Я огляделся, ища следы на снегу. И увидел, но не несколько пар, как ожидал, а лишь одну пару — следы взрослого человека. Они шли через поле к одному из домиков на краю поселка.

Бронек перехватил мой взгляд.

— Гадаете, откуда здесь цветок? Его принесла сюда одна… пани Магдалена. Я знаю ее — она моей матери колежанка, то есть подруга. Была когда-то в молодые годы замужем за русским военным, он погиб или пропал, точно сказать не могу. Словом, сгинул. Но только эта Магдалена стала с тех пор, как мать говорит, какая-то понурая и все поминает своего бывшего мужа — то цветок сюда, на камни, положит, то просто придет и стоит над этим дотом, сумная такая, и думает, думает… А у самой уже давно другая семья — муж, дети.

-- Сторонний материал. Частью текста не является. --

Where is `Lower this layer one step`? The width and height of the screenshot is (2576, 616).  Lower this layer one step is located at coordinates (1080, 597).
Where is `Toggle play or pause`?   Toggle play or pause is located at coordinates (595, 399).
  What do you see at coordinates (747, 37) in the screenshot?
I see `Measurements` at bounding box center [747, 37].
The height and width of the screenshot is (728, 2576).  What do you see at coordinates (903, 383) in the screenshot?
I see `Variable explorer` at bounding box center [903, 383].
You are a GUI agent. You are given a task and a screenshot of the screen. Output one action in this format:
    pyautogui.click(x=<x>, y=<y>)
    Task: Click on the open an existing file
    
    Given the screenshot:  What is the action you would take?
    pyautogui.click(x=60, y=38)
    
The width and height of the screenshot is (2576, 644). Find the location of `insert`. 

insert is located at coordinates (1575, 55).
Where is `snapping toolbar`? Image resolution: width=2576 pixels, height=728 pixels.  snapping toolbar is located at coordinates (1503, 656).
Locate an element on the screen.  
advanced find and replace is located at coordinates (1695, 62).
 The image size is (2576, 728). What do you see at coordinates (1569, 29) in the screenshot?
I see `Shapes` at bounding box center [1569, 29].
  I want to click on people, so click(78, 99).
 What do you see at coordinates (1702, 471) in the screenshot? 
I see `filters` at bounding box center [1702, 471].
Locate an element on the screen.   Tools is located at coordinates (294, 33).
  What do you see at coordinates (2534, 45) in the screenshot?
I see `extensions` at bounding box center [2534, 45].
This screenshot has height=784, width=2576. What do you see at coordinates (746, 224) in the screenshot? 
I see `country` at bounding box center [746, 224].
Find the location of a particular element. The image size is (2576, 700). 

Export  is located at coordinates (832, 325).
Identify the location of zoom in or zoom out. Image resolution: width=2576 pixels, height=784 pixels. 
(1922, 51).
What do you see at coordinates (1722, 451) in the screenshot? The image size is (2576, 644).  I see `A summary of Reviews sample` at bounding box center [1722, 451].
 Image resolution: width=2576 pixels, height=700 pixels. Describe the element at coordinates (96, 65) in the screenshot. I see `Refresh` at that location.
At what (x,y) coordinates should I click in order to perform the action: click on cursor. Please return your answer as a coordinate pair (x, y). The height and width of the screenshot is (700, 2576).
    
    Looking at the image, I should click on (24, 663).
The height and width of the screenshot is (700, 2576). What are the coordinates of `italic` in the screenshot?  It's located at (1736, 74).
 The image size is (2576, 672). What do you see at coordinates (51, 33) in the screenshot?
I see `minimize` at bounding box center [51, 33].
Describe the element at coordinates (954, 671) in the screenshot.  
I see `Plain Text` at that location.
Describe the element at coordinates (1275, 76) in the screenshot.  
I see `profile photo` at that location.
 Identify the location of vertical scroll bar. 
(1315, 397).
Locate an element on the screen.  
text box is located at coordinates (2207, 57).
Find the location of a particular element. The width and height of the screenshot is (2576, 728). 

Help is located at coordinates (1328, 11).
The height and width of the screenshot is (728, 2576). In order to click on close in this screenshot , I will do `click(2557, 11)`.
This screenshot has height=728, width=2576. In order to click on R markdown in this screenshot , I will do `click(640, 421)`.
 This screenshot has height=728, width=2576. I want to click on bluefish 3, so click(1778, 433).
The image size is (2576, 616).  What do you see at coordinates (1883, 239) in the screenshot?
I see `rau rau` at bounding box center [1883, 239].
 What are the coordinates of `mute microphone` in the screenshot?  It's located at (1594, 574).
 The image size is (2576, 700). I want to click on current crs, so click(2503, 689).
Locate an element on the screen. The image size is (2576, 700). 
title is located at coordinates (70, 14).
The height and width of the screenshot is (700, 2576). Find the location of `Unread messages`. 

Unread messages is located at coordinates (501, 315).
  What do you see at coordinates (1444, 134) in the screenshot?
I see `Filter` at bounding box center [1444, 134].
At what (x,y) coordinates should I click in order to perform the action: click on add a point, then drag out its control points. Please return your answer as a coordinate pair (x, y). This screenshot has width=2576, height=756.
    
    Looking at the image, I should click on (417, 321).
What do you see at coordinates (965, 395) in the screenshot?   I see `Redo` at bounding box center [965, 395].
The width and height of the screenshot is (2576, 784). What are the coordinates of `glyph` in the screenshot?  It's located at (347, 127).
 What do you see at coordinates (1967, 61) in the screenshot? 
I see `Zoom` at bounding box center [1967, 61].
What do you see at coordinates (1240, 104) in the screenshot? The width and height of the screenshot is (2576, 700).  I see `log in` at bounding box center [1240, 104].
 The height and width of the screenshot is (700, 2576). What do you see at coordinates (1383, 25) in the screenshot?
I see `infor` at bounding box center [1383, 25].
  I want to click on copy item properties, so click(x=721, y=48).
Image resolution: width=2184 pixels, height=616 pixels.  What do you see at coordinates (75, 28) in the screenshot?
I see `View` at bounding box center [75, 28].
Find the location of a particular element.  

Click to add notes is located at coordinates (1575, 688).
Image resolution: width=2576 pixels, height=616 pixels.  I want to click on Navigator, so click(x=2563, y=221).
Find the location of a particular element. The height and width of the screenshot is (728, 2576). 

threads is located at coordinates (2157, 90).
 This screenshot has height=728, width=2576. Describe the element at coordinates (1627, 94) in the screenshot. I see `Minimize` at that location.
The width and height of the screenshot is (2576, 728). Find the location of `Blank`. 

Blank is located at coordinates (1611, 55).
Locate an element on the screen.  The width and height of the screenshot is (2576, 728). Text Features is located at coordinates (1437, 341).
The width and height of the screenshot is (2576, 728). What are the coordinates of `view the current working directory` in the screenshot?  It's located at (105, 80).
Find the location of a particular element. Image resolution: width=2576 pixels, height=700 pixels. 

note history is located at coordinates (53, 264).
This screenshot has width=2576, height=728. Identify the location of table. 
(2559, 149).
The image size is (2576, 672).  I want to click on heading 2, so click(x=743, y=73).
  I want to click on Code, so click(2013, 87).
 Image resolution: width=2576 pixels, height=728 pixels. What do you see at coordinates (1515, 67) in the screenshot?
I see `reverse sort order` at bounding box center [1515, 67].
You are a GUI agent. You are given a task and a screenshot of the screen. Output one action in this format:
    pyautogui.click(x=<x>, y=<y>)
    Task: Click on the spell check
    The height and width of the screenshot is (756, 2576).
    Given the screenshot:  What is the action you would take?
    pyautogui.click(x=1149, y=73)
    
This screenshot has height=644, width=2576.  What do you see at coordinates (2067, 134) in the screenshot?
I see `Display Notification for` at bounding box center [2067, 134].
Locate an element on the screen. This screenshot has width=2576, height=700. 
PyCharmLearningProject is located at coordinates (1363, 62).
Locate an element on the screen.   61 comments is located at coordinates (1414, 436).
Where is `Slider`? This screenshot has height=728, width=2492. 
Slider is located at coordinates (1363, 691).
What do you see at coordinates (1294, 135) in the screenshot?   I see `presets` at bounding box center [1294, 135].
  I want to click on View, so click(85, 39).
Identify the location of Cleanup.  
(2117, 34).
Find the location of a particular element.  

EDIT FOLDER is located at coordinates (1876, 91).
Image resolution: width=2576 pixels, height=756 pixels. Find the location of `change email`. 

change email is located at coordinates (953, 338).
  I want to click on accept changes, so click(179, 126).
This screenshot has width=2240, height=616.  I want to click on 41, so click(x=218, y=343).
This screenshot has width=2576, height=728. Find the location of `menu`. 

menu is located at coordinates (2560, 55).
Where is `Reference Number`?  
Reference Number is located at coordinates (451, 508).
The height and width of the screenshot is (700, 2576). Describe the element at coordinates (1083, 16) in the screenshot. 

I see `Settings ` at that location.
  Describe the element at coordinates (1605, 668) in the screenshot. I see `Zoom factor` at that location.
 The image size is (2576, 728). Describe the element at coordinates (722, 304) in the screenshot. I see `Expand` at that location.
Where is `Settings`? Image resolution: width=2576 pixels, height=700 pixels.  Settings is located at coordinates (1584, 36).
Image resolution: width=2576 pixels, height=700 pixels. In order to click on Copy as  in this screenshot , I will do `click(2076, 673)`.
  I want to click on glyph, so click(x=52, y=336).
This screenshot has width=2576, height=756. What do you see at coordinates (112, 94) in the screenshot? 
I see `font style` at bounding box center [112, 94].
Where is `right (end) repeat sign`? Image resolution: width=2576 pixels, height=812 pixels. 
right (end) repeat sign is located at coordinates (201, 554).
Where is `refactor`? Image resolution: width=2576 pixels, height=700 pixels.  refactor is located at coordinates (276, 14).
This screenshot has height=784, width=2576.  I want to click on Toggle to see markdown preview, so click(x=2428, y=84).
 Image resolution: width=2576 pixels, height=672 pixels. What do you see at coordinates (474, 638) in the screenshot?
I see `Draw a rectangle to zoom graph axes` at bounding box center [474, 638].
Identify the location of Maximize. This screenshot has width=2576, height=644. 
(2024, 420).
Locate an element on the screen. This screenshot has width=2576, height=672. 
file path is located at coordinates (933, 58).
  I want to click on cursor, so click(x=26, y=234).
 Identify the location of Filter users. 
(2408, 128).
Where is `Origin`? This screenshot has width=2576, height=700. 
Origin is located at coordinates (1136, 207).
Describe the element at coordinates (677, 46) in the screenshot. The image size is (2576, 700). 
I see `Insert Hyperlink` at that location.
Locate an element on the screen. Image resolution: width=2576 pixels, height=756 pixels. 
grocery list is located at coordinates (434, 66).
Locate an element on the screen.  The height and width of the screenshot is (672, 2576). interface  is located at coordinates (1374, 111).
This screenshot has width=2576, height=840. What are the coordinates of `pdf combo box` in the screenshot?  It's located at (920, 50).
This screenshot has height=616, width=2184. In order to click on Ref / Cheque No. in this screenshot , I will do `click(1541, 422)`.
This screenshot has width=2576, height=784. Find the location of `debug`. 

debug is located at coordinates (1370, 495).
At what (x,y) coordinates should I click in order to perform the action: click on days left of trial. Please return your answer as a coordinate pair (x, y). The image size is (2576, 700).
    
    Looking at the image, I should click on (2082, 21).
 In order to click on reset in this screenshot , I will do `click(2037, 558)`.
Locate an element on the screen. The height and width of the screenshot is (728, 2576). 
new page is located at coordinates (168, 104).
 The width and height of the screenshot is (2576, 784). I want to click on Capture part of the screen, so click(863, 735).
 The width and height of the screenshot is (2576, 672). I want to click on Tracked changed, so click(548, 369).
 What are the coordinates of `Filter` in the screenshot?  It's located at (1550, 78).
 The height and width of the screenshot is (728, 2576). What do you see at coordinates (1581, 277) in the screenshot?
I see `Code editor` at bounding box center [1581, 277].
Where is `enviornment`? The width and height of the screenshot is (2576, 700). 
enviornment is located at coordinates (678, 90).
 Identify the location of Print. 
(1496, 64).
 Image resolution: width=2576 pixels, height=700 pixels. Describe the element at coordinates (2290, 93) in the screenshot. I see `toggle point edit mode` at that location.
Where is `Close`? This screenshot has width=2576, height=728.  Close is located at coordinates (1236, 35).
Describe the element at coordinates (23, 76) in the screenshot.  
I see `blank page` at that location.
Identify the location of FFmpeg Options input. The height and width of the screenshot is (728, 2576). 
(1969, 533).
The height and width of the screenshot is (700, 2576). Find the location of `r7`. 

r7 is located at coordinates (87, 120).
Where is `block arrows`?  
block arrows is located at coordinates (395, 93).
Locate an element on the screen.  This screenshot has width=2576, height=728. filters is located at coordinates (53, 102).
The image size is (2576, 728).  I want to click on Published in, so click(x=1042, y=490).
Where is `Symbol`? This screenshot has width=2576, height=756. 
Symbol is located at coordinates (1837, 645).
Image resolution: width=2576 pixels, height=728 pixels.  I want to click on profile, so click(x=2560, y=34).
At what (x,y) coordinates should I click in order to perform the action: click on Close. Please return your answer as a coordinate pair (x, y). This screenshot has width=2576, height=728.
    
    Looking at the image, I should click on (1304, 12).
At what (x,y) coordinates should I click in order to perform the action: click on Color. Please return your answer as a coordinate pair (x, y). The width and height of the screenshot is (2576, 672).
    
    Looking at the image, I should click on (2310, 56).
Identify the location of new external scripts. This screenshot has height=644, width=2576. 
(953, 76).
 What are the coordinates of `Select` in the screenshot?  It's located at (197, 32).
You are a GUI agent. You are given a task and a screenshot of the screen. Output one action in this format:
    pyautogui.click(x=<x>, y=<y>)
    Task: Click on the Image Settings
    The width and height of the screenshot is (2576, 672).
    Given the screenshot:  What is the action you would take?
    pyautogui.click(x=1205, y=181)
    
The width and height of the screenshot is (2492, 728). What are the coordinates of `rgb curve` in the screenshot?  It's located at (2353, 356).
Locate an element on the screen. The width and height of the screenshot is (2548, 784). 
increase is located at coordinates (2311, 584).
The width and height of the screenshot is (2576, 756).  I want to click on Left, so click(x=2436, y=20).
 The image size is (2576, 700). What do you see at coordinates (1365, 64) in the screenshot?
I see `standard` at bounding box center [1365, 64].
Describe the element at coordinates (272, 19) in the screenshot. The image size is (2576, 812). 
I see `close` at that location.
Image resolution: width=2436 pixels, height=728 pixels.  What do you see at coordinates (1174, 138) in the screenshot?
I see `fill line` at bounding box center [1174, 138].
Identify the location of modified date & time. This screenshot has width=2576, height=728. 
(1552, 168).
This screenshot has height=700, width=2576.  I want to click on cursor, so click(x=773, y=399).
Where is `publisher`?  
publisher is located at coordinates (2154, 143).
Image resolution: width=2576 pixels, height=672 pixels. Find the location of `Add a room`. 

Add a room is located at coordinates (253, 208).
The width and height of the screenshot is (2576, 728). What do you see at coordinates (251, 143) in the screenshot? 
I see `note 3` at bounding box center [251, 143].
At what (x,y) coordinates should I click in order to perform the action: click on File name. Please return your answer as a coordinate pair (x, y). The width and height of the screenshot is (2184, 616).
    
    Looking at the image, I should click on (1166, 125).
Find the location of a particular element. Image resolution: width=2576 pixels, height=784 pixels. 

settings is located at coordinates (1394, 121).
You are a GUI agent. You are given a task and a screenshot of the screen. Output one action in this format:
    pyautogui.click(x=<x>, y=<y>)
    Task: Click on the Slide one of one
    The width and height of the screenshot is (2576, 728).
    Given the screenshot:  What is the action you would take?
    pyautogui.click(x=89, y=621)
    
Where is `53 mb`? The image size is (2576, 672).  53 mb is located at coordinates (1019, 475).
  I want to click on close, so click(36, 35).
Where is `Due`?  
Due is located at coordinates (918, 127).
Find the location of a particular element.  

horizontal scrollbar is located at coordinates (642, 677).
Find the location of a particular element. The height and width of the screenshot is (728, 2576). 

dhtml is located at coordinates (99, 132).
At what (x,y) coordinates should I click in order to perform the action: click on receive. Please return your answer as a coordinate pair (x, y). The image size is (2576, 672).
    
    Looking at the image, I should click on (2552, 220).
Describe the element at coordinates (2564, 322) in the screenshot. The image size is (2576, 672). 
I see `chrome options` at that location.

— Странно, — сказал я, — почему она ходит именно сюда, а не на кладбище, наконец не к памятнику или к вечному огню?

Бронек пожал плечами.

— Такая у нее причуда.

«Вряд ли, — подумалось мне, — это просто причуда. Скорее всего, с этим дотом у нее что-то связано…»

— Может, мы зайдем к ней на минутку, — предложил я. — Если это удобно?

— Что ж здесь неудобного? — Бронек усмехнулся. — Не на блины идете, по делу.